Moreland Commission Issues Preliminary Report

Last night, the Moreland Commission to Investigate Public Corruption released its preliminary report.  (Read the Commission’s press release, and the full report.)

Governor Cuomo’s anti-corruption commission report is a scathing assessment of Albany’s culture of corruption.  It provides an update on its ongoing investigations, and makes a number of reform recommendations.

Among the legislative recommendations are the following:

  • enacting a system of public campaign financing for statewide elections
  • lowering campaign contribution limits;
  • closing the “LLC” and the “party housekeeping account” loopholes;
  • requiring greater disclosure and monitoring of “independent expenditures”;
  • improving the state’s bribery laws; and
  • greater criminal penalties for crimes that violate the public trust.

Seven of the 25 Commission members “dissented” from the public financing recommendation, noting that the Commission did not “cite any persuasive evidence that public financing reduces the kinds of public corruption that spawned this Commission.”

Gov.
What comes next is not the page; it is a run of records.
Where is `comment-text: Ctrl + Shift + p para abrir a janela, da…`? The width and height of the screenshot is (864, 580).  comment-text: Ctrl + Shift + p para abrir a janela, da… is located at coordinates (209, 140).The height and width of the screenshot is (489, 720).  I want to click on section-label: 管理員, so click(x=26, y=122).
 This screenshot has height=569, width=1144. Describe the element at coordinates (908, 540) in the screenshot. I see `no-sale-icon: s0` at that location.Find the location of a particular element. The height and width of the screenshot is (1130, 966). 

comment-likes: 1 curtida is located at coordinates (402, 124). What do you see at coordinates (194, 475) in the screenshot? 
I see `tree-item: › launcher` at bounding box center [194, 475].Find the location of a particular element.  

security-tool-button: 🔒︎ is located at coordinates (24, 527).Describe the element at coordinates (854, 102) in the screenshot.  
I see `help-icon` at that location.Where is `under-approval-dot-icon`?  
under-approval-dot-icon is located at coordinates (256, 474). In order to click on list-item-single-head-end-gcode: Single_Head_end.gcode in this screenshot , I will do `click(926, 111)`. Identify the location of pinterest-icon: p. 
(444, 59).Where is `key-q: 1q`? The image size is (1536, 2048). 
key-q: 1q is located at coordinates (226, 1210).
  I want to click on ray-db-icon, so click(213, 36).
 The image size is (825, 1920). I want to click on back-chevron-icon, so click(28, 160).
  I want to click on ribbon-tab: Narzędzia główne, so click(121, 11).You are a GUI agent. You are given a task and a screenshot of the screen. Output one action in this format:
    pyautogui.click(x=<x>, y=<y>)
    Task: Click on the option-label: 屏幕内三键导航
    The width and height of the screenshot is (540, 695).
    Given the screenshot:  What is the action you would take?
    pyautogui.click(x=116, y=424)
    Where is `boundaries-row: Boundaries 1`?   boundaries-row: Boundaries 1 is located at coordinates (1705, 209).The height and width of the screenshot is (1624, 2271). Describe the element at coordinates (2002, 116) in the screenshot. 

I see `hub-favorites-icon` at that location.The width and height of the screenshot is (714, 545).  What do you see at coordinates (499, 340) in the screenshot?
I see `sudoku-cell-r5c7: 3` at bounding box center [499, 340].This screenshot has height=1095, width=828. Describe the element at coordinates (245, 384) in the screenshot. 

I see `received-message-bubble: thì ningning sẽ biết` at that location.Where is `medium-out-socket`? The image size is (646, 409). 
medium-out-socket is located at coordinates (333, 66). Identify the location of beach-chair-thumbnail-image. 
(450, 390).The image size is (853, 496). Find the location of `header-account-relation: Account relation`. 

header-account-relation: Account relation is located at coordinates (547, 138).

Cuomo released the following statement upon the report’s release:

“I want to thank the Commission members and staff for their dedication and public service, and look forward to reviewing the Commission’s findings in detail and continuing to work with the legislature to enact systemic reform.”

Read news coverage from the NY Times, Capital NY, the Times Union, Gannett, the Daily News, the NY Post and WAMC.

Daily News columnist Bill Hammond says that the Commission – and its report — fells short of what’s needed.